**Supplied text:**
◆ ◆ ◆ ◆

I wrote Outrun the Rain as a prospective track for my second album - What Heaven Feels Like. It got cut in the final rounds of track choices and I was super sad about it. (I was thrilled when I pitched it for Believer and it made it all the way to the album!)
For anyone who doesn't remember what that phase of my life was like (when I was writing for What Heaven Feels Like): I was living in a tiny duplex with my ex-husband who was working two dead-end jobs and hating every moment of it. We were living paycheck to paycheck with a newborn who never slept, was sick and screamed constantly. I remember feeling so stuck...my marriage was struggling, my baby was struggling, and it felt like my life was one, endless string of challenges with no ending in sight.
My team at Deseret Book had listened to my first round of demos and came back with the critique that I needed to focus on writing "happier, more upbeat" music haha.
I cried after that phone call.
I didn't feel happy or upbeat at that point in my life. I felt tired...so, unbelievably tired...in my body, my heart...my spirit.
I just wanted reprieve. I wanted rest. I wanted someone to come and tell me it was all going to work out and everything would be just fine - because I really couldn't see how that was possible.
(I wasn't wrong, either...I mean, things got a lot messier and harder before they got better. But I digress.)
As I sat up one night with Violet - who back then hardly ever slept (I wish I were exaggerating right now) - I felt such a desperation for sunrise. When morning came everyday, I could ask for help. I could call someone; I could feel more like a human instead of driving myself insane searching the internet for ways to calm my poor screaming baby all night long. I desperately, desperately wished and prayed for sunrise.

◆ ◆ ◆ ◆

**Data extract:**
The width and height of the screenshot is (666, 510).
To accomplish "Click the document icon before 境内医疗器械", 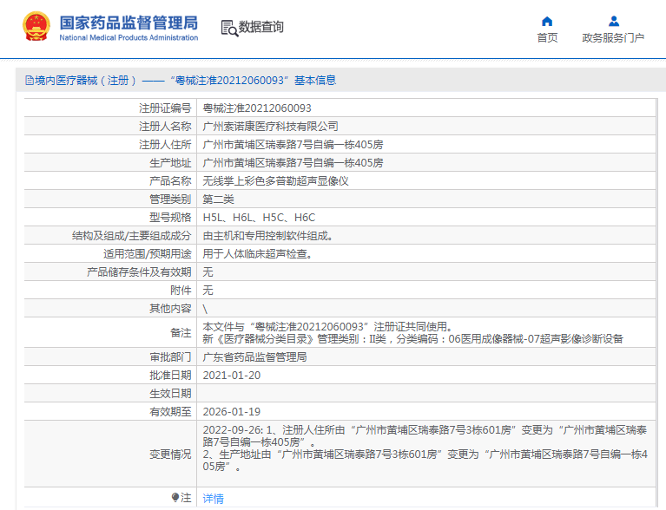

◆ ◆ ◆ ◆

**Work to complete:**
Please answer these questions from the Outrun the Rain text:
1. For which album was the song first written?
2. What critique came back from the team at Deseret Book after the first round of demos?
3. What did the writer desperately wish and pray for while sitting up at night with Violet?
The listing has no connection to the text about the song.

**Correct response:**
1. What Heaven Feels Like
2. The writer needed to focus on writing "happier, more upbeat" music.
3. Sunrise